SOURCE
This way we can test the wound slowpath even for ww mutex users
where contention is never expected, and the ww deadlock
avoidance algorithm is only needed for correctness against
malicious userspace. An example would be protecting kernel
modesetting properties, which thanks to single-threaded X isn't
really expected to contend, ever.
I've looked into using the CONFIG_FAULT_INJECTION
infrastructure, but decided against it for two reasons:
- EDEADLK handling is mandatory for ww mutex users and should
never affect the outcome of a syscall. This is in contrast to -ENOMEM
injection. So fine configurability isn't required.

REQUIRED ACTIONS
[1] Name each config option and error code that the passage on testing the ww mutex slowpath mentions.
[2] Write the next part of the passage on testing the ww mutex slowpath, starting after its final sentence.

GIVEN DATA
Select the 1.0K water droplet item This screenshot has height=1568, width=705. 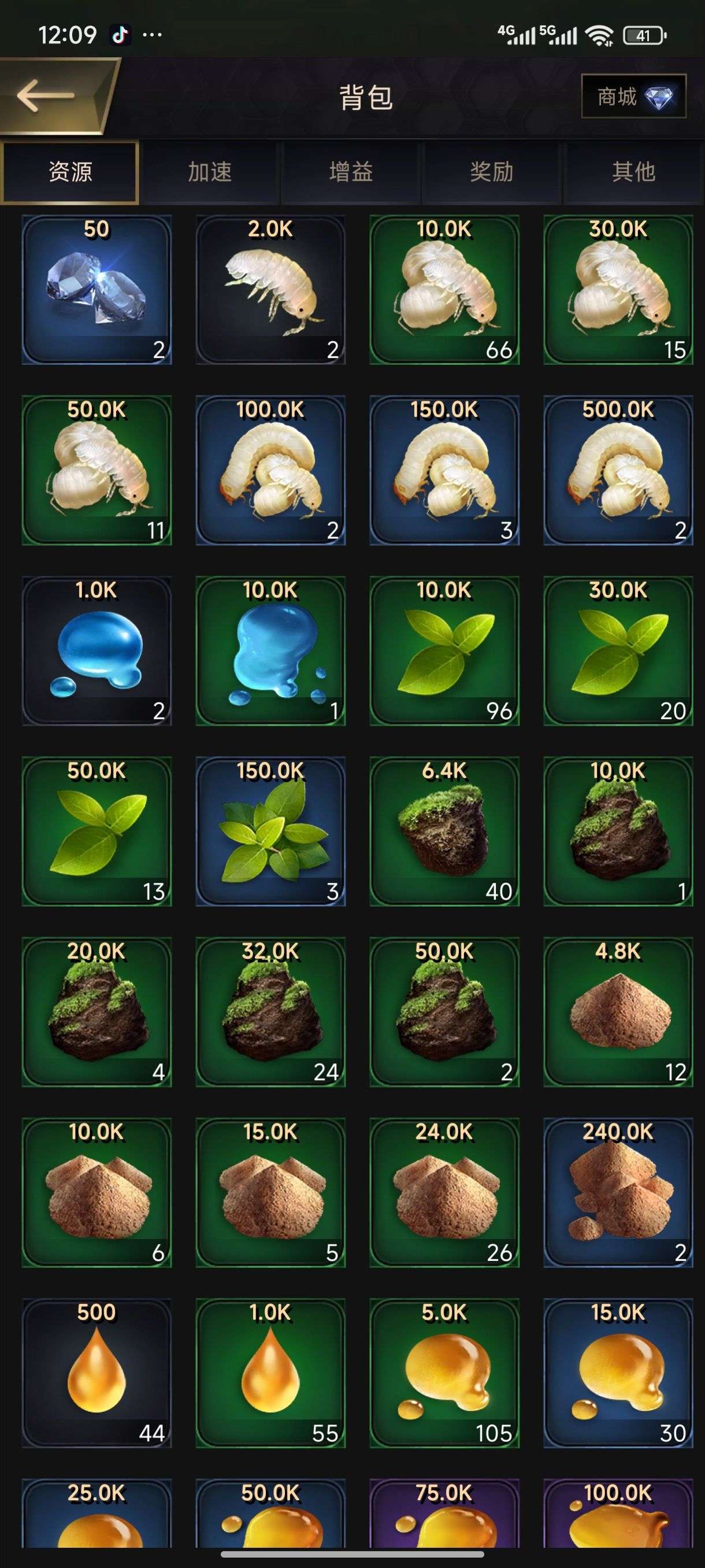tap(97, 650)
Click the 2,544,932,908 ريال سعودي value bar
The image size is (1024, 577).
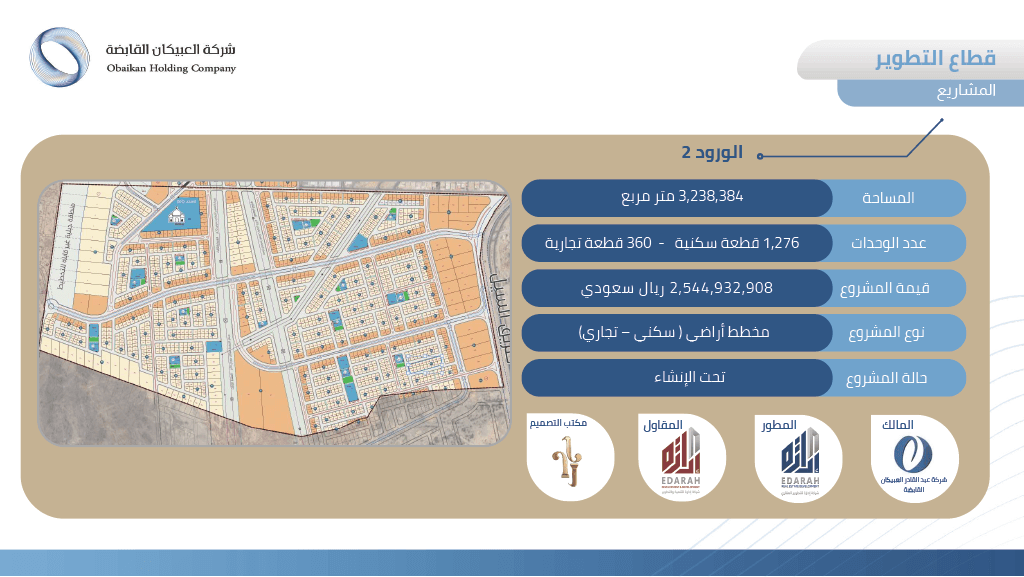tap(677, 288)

ANSWERS PROVIDED
[1] CONFIG_FAULT_INJECTION, EDEADLK, -ENOMEM

[2]
- The fault injection framework only allows to set a simple
probability for failure. Now the probability that a ww mutex acquire
stage with N locks will never complete (due to too many injected
EDEADLK backoffs) is zero. But the expected number of ww_mutex_lock
operations for the completely uncontended case would be O(exp(N)).
The per-acuiqire ctx exponential backoff solution choosen here only
results in O(log N) overhead due to injection and so O(log N * N)
lock operations. This way we can fail with high probability (and so
have good test coverage even for fancy backoff and lock acquisition
paths) without running into patalogical cases.
Note that EDEADLK will only ever be injected when we managed to
acquire the lock. This prevents any behaviour changes for users
which rely on the EALREADY semantics.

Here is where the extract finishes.